The ruling on Thursday involved the E.P.A.’s primary mission: to curb pollution of harmful substances, which the court previously ruled included carbon dioxide emissions. Moreover, the text of the Clean Air Act empowers the agency to devise the “best system of emission reduction.” Even so, the majority ruled that the agency lacked authorization for its Clean Power Plan.
In dissent, one of the court’s three remaining Democratic appointees, Justice Elena Kagan — who once wrote a scholarly treatise about the administrative state — accused the majority of having discarded the conservative principle of interpreting laws based closely on their text to serve its “anti-administrative state” agenda.
“The current court is textualist only when being so suits it,” she wrote. “When that method would frustrate broader goals, special canons like the ‘major questions doctrine’ magically appear as get-out-of-text-free cards. Today, one of those broader goals makes itself clear: Prevent agencies from doing important work, even though that is what Congress directed.”
Conservatives have also developed other legal theories for attacking the administrative state.
They have argued, for example, that the Supreme Court should end so-called Chevron deference, named for the case that established it. Under that doctrine, judges defer to agencies’ interpretations of the authority that Congress gave them in situations where the text of a law is ambiguous and the agency’s interpretation is reasonable.
Conservatives have also argued for a more robust version of the so-called nondelegation doctrine, under which the Constitution can bar Congress from giving regulatory power to agencies at all — even if lawmakers unambiguously sought to do so.
Chief Justice Roberts’s majority opinion, in keeping with his preference for incremental approaches to major issues, left those other theories and arguments for another day. But a concurring opinion by Justice Gorsuch, joined by Justice Samuel A. Alito Jr., discussed the nondelegation doctrine with apparent relish.
“While we all agree that administrative agencies have important roles to play in a modern nation, surely none of us wishes to abandon our Republic’s promise that the people and their representatives should have a meaningful say in the laws that govern them,” Justice Gorsuch wrote.
In theory, undercutting the administrative state does not necessarily subtract from the government’s ability to act when a new problem — or a better way of solving an old one — arises. Rather, it shifts some of the power and responsibility from the agencies to Congress.

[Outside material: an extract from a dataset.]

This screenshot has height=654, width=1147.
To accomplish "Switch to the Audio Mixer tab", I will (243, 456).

For example, lawmakers could theoretically enact a law explicitly declaring that the E.P.A.’s power to curb air pollution under the Clean Air Act includes regulating carbon dioxide pollution from power plants in the way the agency had proposed. Congress could even pass a law directly requiring the detailed system for reducing emissions.

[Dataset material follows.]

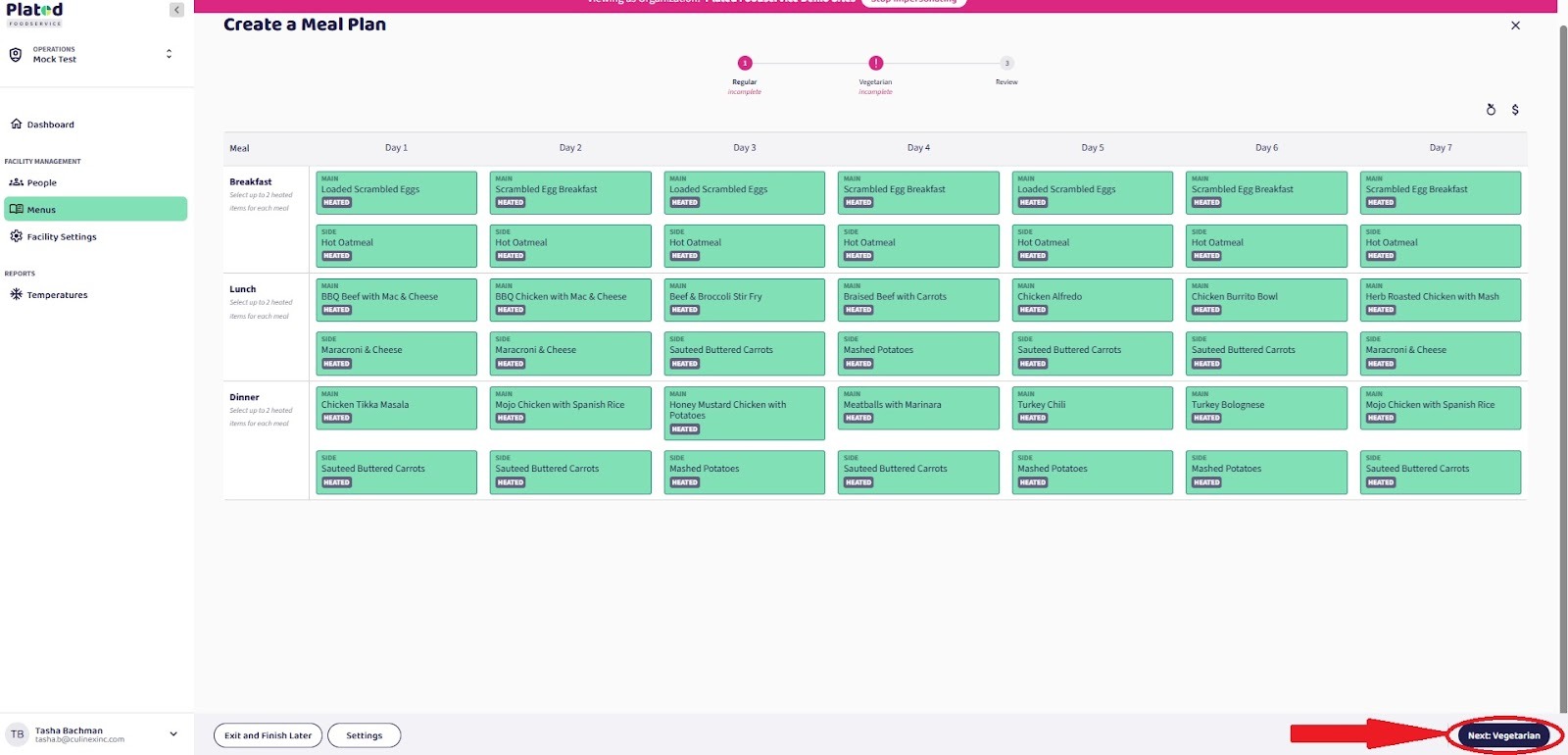This screenshot has height=755, width=1568.
Task: Select Day 1 lunch BBQ Beef with Mac & Cheese
Action: coord(396,300)
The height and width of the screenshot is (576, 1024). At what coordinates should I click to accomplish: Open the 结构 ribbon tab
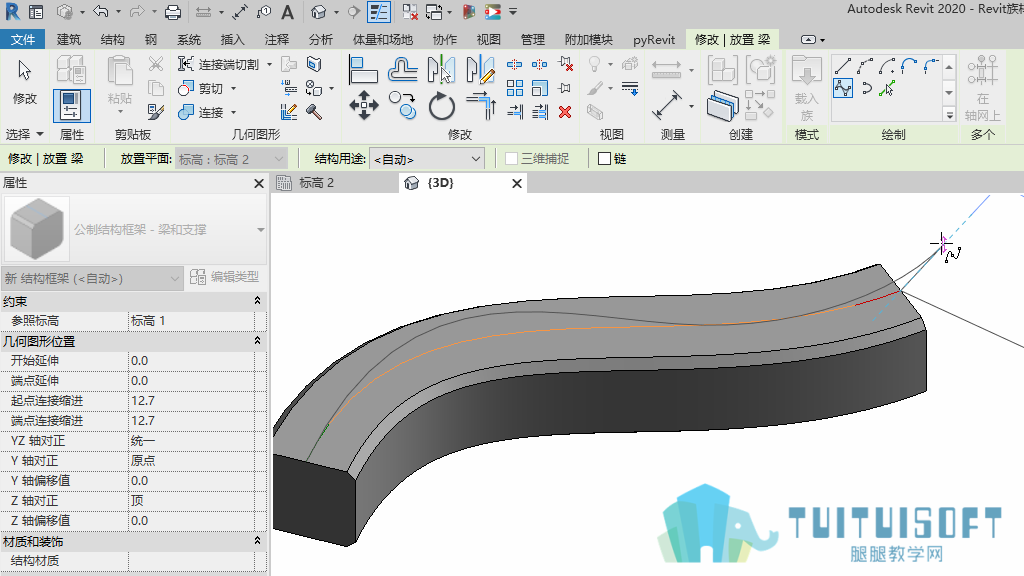[112, 40]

As a matter of political reality, however, agencies’ issuing of new rules based on old laws is often the only way the government remains capable of acting.

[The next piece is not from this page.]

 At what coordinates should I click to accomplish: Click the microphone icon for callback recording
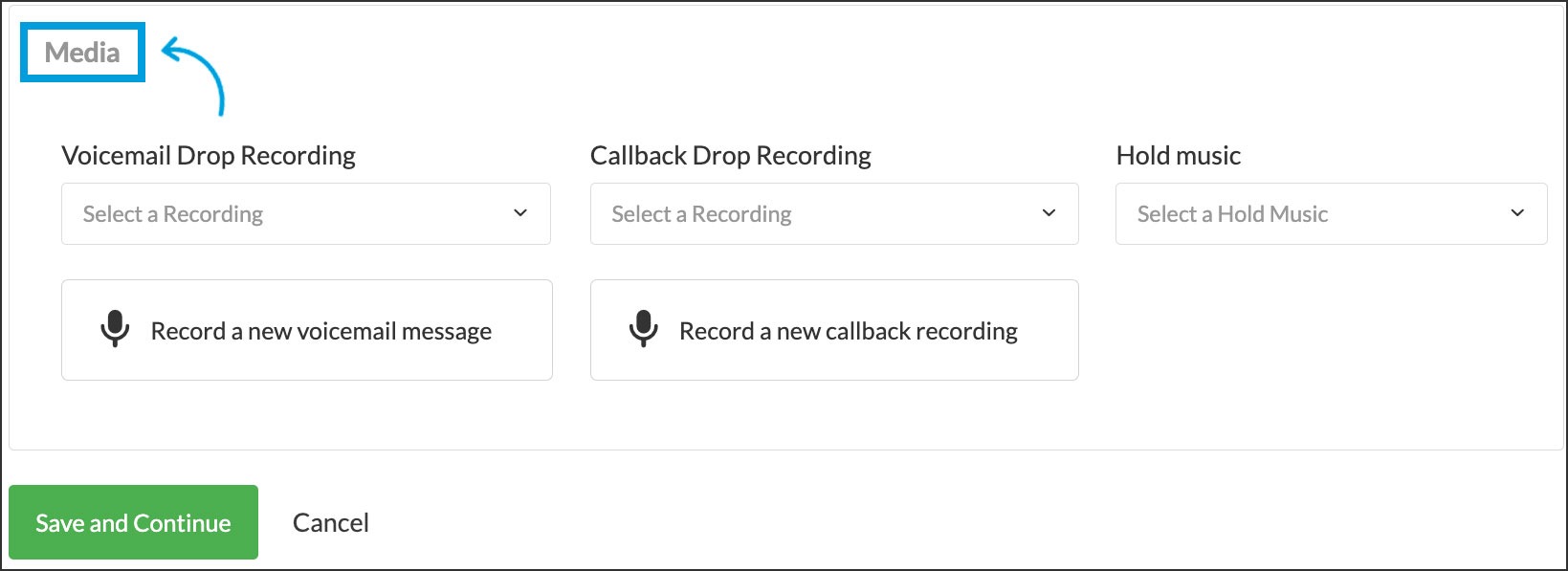(x=643, y=329)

Congress is increasingly polarized and dysfunctional, sometimes too paralyzed to pass even basic spending bills to keep the government operating. And the ideology of the contemporary Republican Party, combined with the Senate’s filibuster rule, which allows a minority of senators to block votes on substantive legislation, means that it is unlikely that Congress will enact new laws expanding regulations.
The prospect that the Republican-appointed supermajority on the court may be just getting started in assaulting the administrative state over the coming years is alarming those who say the United States needs regulations to have a civilized society.
“If you don’t have regulations, then the only people who will benefit will be those who, with no rules, will make more money,” said Marietta Robinson, a former Obama appointee on the Consumer Product Safety Commission who teaches about administrative agencies at George Washington University’s law school. “But it will be to the great detriment to the rest of us.”